- [To do]
Rewrite the records from the line with "Task: Dismiss the missing plugin notice" up to and including the line with "coord(1018,37)", shifting every coordinate in the answers up by 85 and leaving the rest unchanged.

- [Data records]
* Start *
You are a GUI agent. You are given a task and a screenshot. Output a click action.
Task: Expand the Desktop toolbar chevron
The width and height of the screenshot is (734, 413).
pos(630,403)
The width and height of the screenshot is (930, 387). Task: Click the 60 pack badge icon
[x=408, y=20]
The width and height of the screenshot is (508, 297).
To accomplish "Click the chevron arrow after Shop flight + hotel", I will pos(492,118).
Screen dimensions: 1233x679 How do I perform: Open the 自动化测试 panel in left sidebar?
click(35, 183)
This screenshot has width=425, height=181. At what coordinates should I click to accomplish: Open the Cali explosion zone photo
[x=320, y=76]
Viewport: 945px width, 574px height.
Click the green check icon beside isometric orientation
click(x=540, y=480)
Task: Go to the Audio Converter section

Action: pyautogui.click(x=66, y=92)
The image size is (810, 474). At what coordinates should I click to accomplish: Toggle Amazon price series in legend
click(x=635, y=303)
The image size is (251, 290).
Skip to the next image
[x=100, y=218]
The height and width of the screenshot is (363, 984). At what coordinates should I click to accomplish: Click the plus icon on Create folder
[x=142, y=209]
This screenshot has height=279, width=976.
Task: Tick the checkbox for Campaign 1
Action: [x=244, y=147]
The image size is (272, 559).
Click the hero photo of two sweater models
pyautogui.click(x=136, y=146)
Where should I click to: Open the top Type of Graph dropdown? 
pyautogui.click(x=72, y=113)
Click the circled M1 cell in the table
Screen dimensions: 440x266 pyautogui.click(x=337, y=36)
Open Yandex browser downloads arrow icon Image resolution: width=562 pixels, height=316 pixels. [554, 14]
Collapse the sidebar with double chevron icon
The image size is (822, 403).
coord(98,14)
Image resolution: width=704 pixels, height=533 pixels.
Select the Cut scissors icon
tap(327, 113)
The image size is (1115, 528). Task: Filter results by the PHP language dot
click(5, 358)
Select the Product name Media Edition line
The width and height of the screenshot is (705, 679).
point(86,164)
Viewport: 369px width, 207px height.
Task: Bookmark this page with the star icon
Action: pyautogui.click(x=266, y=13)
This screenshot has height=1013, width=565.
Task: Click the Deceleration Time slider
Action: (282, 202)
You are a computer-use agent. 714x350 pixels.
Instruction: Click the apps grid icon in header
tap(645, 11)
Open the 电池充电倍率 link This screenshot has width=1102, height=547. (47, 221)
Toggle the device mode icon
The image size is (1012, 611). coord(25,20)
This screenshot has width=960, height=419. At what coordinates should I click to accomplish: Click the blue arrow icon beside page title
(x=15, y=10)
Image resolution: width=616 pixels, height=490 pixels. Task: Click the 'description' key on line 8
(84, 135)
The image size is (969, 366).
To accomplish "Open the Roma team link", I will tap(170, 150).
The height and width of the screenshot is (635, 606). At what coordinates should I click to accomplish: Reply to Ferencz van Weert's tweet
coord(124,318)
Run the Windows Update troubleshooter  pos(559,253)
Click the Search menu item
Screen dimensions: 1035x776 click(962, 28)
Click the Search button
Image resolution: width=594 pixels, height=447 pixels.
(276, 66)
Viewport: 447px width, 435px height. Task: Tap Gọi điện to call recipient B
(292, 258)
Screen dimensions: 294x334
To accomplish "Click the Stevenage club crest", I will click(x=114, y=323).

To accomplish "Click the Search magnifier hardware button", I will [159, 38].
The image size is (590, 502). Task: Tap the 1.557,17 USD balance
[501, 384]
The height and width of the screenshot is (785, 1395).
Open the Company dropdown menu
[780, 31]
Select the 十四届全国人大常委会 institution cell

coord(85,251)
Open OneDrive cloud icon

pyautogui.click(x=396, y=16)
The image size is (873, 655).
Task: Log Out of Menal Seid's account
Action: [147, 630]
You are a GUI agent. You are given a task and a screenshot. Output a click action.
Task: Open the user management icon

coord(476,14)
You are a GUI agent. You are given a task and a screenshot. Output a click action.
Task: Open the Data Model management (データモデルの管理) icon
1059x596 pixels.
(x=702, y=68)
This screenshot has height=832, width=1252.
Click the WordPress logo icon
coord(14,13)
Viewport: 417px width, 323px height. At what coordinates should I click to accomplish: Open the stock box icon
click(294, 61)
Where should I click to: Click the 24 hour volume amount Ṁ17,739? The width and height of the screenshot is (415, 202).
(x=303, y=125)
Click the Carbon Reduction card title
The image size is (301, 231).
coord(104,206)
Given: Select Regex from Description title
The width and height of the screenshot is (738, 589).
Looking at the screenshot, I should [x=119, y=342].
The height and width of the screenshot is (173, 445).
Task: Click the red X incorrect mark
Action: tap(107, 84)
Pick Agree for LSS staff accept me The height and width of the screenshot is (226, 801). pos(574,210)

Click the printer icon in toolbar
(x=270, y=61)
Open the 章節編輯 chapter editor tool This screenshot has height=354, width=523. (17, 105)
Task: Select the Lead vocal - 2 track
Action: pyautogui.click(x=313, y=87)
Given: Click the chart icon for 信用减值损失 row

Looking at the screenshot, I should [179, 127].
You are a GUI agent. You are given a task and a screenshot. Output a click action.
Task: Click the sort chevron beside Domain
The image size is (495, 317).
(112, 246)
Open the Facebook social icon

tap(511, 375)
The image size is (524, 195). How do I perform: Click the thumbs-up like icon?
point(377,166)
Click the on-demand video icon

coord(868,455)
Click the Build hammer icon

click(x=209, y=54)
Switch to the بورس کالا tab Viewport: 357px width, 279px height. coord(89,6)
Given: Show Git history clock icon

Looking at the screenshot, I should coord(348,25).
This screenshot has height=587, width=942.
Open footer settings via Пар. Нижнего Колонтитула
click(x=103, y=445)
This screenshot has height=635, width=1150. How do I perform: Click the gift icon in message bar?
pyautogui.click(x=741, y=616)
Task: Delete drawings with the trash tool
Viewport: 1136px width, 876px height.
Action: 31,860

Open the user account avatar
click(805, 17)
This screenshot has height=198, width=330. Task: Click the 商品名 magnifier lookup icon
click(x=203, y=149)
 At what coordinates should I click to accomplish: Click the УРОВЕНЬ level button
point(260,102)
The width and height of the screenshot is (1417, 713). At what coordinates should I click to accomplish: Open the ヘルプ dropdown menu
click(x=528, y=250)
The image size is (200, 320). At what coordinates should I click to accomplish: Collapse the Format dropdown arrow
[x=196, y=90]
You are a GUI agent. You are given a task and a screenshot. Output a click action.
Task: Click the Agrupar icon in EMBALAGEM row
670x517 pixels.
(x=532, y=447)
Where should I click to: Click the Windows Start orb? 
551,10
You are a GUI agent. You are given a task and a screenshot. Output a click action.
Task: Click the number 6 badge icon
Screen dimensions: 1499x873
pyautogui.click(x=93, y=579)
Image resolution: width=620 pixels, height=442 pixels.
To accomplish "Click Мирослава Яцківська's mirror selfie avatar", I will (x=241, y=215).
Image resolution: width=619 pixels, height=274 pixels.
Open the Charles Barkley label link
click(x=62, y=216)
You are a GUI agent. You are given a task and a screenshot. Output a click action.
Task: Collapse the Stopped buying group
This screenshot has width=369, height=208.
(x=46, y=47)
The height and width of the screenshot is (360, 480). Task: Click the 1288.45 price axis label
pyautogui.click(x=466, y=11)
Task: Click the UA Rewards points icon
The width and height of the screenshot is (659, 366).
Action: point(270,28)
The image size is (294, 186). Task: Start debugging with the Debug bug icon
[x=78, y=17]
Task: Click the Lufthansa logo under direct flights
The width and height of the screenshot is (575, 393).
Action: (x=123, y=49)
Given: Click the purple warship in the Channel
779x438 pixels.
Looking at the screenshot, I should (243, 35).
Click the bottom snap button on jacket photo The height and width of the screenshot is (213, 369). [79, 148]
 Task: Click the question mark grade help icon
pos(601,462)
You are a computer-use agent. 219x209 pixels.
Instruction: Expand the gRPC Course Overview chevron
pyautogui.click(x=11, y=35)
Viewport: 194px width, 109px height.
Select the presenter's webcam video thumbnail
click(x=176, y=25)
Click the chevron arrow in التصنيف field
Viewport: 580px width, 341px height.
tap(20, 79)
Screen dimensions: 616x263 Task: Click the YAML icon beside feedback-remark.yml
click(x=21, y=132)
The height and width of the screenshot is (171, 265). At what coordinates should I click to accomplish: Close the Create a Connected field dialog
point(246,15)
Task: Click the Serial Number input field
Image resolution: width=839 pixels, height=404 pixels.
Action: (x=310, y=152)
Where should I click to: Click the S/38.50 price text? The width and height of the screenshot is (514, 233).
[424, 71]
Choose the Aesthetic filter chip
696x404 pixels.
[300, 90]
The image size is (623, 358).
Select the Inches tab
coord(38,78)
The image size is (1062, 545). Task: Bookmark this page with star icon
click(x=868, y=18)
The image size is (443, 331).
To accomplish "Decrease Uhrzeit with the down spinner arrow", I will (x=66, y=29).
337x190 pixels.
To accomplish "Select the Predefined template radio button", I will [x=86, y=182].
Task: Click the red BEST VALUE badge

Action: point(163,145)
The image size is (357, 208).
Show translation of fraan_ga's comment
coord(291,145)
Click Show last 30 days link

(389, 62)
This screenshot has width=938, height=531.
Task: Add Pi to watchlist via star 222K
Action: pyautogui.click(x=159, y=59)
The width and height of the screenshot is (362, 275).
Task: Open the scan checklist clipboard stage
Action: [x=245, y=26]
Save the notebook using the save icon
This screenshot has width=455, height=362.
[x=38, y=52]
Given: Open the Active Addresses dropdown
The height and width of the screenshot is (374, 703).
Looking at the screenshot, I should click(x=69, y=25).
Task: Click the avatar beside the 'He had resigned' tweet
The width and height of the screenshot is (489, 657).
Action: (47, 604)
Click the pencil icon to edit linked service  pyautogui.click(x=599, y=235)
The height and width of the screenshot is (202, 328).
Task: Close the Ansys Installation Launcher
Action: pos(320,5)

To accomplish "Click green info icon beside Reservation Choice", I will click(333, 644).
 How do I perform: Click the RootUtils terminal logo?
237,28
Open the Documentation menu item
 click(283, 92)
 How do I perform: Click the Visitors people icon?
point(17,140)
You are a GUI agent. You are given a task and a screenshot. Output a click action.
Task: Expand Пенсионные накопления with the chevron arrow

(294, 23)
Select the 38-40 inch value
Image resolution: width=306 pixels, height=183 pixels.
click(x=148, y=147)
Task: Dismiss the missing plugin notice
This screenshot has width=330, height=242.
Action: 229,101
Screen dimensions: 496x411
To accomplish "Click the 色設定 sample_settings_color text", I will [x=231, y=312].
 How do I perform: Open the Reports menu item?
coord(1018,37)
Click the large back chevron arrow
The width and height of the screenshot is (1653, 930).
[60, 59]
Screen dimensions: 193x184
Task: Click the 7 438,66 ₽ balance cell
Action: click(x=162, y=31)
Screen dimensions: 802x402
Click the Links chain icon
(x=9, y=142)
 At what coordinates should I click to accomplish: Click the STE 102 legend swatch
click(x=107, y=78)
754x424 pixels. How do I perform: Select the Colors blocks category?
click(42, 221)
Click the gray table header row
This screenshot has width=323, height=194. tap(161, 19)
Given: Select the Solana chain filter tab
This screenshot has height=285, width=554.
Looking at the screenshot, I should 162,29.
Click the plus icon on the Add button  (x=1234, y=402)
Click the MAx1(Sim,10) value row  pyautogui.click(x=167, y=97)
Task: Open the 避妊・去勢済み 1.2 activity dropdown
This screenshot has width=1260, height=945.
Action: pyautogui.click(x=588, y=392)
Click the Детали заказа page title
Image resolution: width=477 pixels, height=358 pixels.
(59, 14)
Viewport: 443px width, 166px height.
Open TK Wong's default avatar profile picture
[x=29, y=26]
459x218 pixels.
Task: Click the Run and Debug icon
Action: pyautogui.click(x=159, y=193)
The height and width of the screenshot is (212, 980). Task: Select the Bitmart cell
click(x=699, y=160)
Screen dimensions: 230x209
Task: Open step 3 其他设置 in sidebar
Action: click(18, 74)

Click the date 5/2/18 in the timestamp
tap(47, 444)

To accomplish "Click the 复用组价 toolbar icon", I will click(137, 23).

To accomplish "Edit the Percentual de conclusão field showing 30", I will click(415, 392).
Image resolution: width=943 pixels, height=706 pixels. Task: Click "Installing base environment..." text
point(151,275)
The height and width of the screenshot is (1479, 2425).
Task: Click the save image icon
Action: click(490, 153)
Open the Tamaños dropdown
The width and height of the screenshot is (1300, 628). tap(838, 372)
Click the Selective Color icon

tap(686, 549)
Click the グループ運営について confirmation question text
* End *
- [Result for this task]
Task: Dismiss the missing plugin notice
This screenshot has width=330, height=242.
Action: 314,186
Screen dimensions: 496x411
To accomplish "Click the 色設定 sample_settings_color text", I will [x=316, y=397].
 How do I perform: Open the Reports menu item?
coord(1103,122)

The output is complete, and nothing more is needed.